I have to move the lists onto a new Debian 12 server using the native mailman 3.3.8 & mailman-web 0+20200530-2 packages. I tried dropping in the old mailman3 database under the new software but that did not work. Instead I manually imported the old mailman3 data directly into the new mailman3 database as, after inspections, there were no new tables and only a couple of additional fields which have suitable defaults. So dumped the mailman3 data with
mysqldump --no-create-info --no-create-db --disable-keys --complete-insert --ignore-table=mailman3.alembic_version mailman3
and simply imported the dump into the new schema. OK so far. The lists showed up in postorius, obviously without archives in hyperkitty.

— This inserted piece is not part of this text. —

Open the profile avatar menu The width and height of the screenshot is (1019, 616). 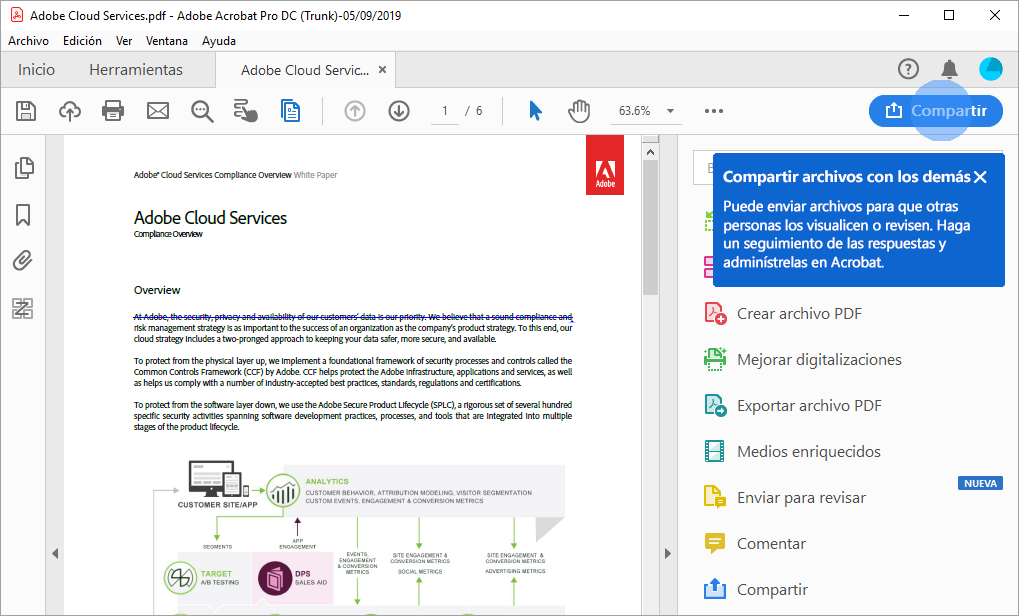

The normal way to upgrade a HyperKitty archive is to do nothing, just upgrade the software. I guess you moved to a new host and deleted the database? The preferred way is to dump the database to SQL, and then load it in to the new database directly rather than downloading the mbox files and importing. No ambiguity and much faster.
Thats what I thought initially, but that failed as per https://lists.mailman3.org/archives/list/mailman-users@mailman3.org/message/....
As my old installation appears to have the django_migrations table inconsistent with the state of the database, and Debian have been unresponsive so far.
Unfortunately the same mailman3-style manual import of mailman3web from old mailman3web db into the new db was not possible. There were additional tables and fields that needed values rather than defaults. Instead I opted to download the mbox exports from the old installation via the web interface and import them into the new installation for expediency.This is where I was when I posted the message.
However, the old installation's mbox archive export (from the database) was problematic (e.g. 5min timeout) but after getting around those issues I ended up with some broken mbox files (e.g. the "From 1st April ..." line within a message, resulting in hyperkitty_import failures).
although I tested downloading this thread archive and it is clearly escaped. Unfortunately I cannot tell if hyperkitty_import works using the git head since I am restricted to using the version provided with Debian 12.
In July it worked for me on a site with 5300 archived lists. I assume some of them had From-stuffed lines. Can't be sure, most of the posts are machine-generated, but lines beginning with "From " are pretty common in natural English.
I'd be surprised if there were not any. I have 2003 lists and several occurrences.
There are indeed two versions though of mailbox.py on the VM:
/usr/lib/python3/dist-packages/mailman/utilities/mailbox.py: from mailman3 (3.3.8-2~deb12u1) /usr/lib/python3.11/mailbox.py from libpython3.11-stdlib (3.11.2-6)
The first applies one small change to the second (a so-called "monkey-patch") for use by Mailman core. It should only be visible to Python by the name "mailman.utilities.mailbox". The HyperKitty utilities import the name "mailbox". If overwriting the first with the second changes HyperKitty's behavior, something is wrong with sys.path.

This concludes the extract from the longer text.